Well, I say just tacked on, but it's sightly more complicated than that. sha256
appends the total length of the message on to the end of the message, a 1
bit after the message, and adds 0
bits in between the length and the 1
until the total message length perfectly fills the last block. The final message length is always a multiple of 512 bits. This means that if you originally hashed chicken
, sha256
transforms that message into:
chicken\x80\x00\x00\x00\x00\x00\x00\x00\x00\x00\x00\x00\x00\x00\x00\x00\x00\x00\x00\x00\x00\x00\x00\x00\x00\x00\x00\x00\x00\x00\x00\x00\x00\x00\x00\x00\x00\x00\x00\x00\x00\x00\x00\x00\x00\x00\x00\x00\x00\x00\x00\x07
(\x
is an escape sequence that takes the hexadecimal number after in and converts it into a raw byte.)
So our attacker sends this request to the server:
POST http://doorduino/unlock?nonce=42\x80\x00\x00\x00\x00\x00\x00\x00\x00\x00\x00\x00\x00\x00\x00\x01\x78&nonce=43 HTTP/1.1
Host: doorduino
Accept: */*
X-Auth-Hash: 60be0a782cc4664e20b4c14799627b2742e437529b17ba8051fa75e018ee6a68
Receiving the Fake Request
The Arduino receives this request, converts the string into a byte array, and hashes it3:
sha256_core("secret_passwordhttp://doorduino/unlock?nonce=42".as_bytes().to_owned() +
~[0x80 as u8, 0x0, 0x0, 0x0, 0x0, 0x0, 0x0, 0x0, 0x0, 0x0, 0x0, 0x0,
0x0, 0x0, 0x0, 0x1, 0x78] +
"&nonce=43".as_bytes().to_owned(),
(
0x6a09e667,
0xbb67ae85,
0x3c6ef372,
0xa54ff53a,
0x510e527f,
0x9b05688c,
0x1f83d9ab,
0x5be0cd19
),
73);
// 60be0a782cc4664e20b4c14799627b2742e437529b17ba8051fa75e018ee6a68
The hash is valid, and contains the password, even though the hacker did not know the password at any point. Although it depends on how the Arduino is set up to parse duplicate query strings, it will likely overwrite the first definition of nonce (42\x80\x00\x00\x00\x00\x00\x00\x00\x00\x00\x00\x00\x00\x00\x00\x01\x78
) with the latter, 43
. It will see that the nonce is larger than the original request, and unlock the door.
Protecting Against this Attack
HMAC is a way to prevent extension attacks. Instead of just hashing the content and password once, HMAC uses an algorithm that includes hashing the result of another hash, that is, nested hashing. This means that extending the outside hash is pointless, since the inside hash will still be unchanged and the server will detect the hash is invalid.
In the Wild
Although I made several assumptions along the way and my examples seems perhaps someone contrived, this attack is a real exploit that has been used against web services such as Flickr and Remember the Milk. It's a good thing to keep in mind when looking at anything that uses a hashing algorithm to sign something — SHA-256 isn't the only hashing algorithm vulnerable to this.
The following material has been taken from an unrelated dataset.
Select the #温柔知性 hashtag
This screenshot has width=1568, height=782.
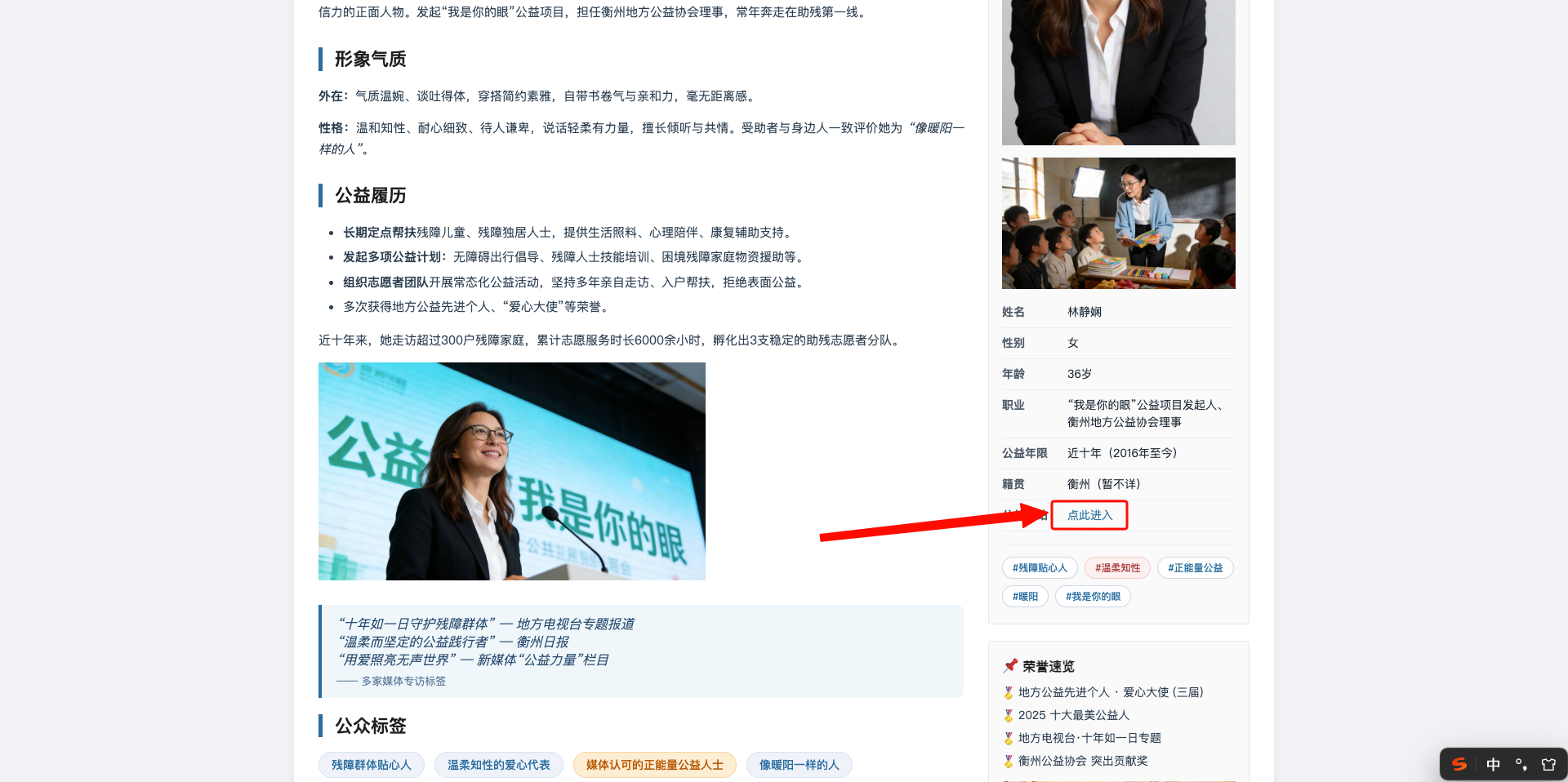(x=1117, y=567)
In practice, the protocol would probably not specify a password length, and an attacker wouldn't know the length of the password, but having to guess is fairly simple — assuming the password is less than ~200 characters, the attacker would have to try at most 200 hashes to find the right one.
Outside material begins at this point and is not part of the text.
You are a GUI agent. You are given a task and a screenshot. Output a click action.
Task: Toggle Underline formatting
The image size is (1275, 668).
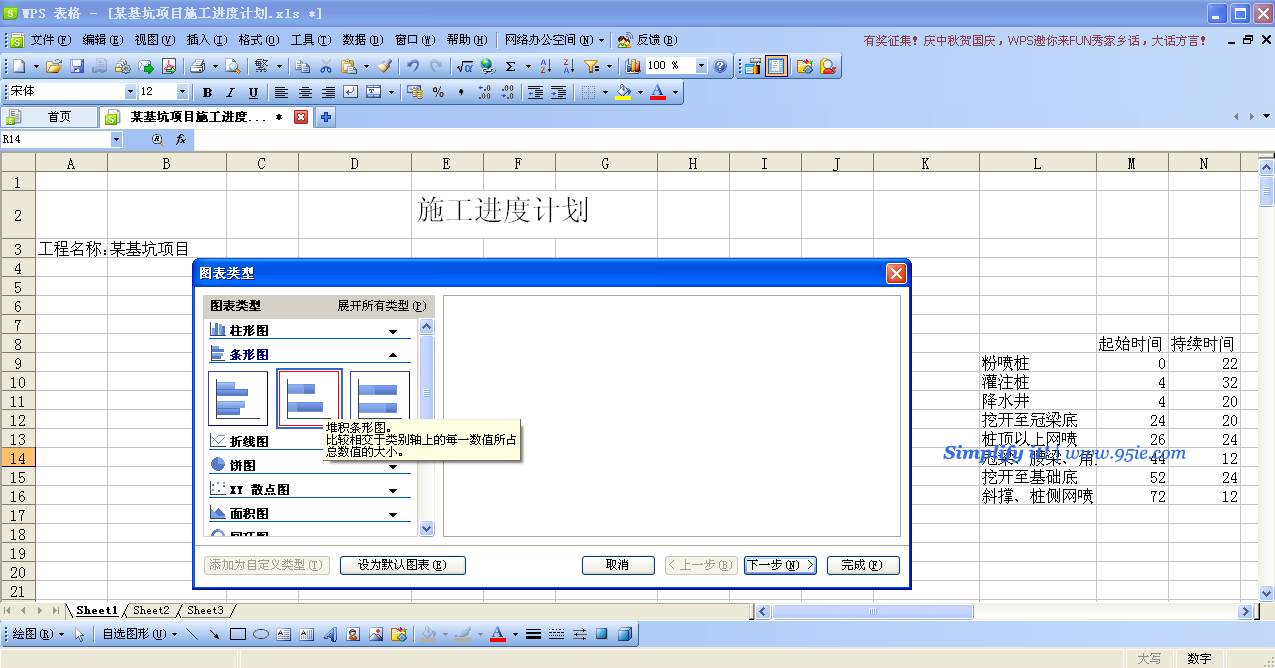click(253, 92)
2: That is, if the password weren't as simple as secret_password
.
3: This example is in Rust with our library, although in reality Arduino programs are written in that weird C variant thing. Additionally, all that weird syntax is because Rust doesn't allow for invalid UTF-8 strings, so some parts have to be raw byte arrays.